(Beginning of Records for the exercise)
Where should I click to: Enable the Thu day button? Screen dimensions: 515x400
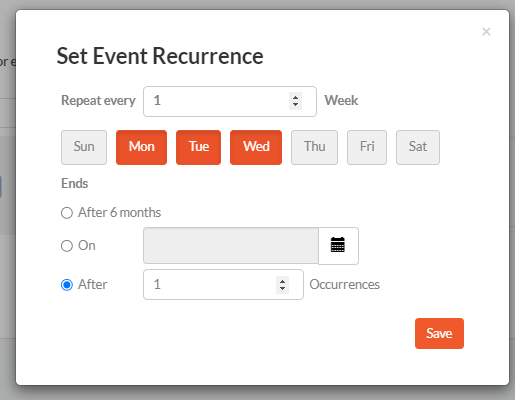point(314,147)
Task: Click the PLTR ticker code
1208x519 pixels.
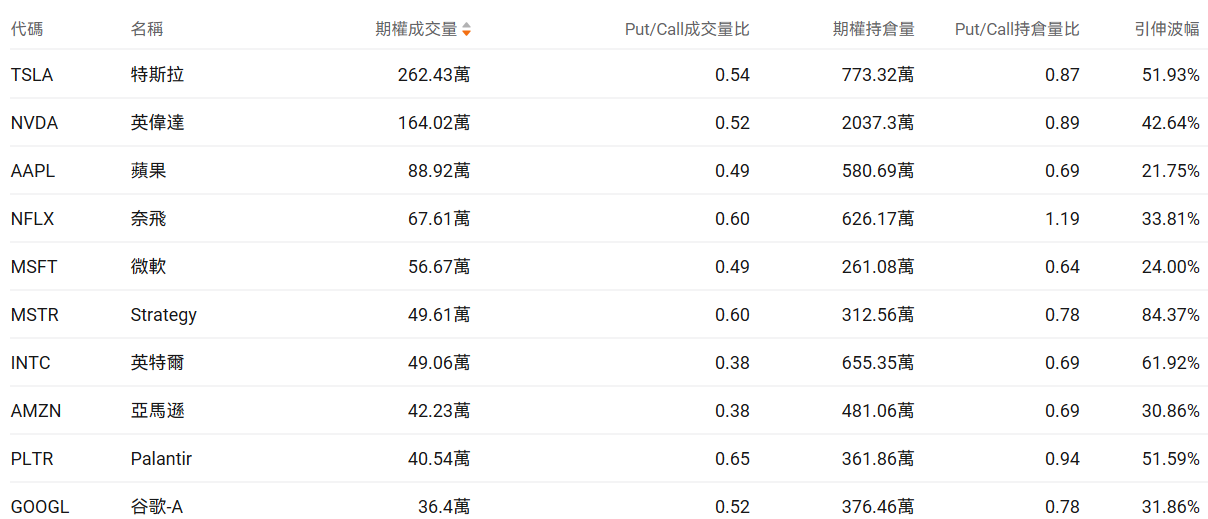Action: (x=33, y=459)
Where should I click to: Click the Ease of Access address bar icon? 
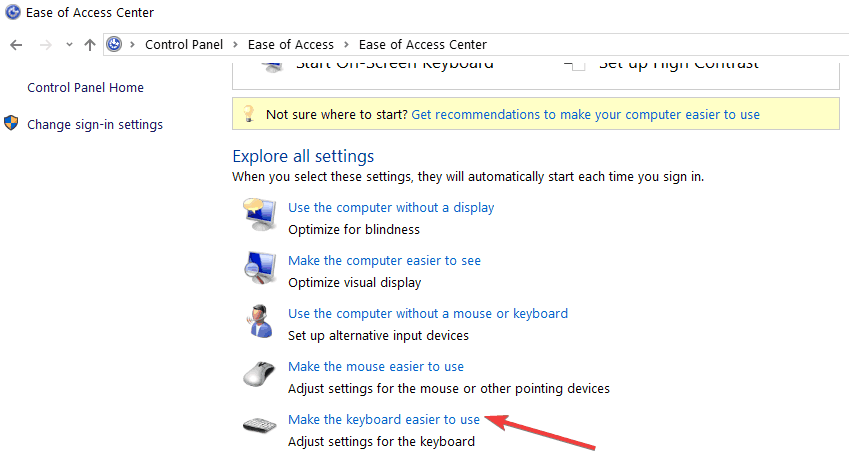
(End of Records for the exercise)
▶ [Aim of the task]
Write the full listing out again with every line unchanged, but include no pictures.

▶ [Task result]
Where should I click to: Enable the Thu day button? Screen dimensions: 515x400
point(314,147)
Task: Click the PLTR ticker code
1208x519 pixels.
Action: (x=33, y=459)
Where should I click to: Click the Ease of Access address bar icon? 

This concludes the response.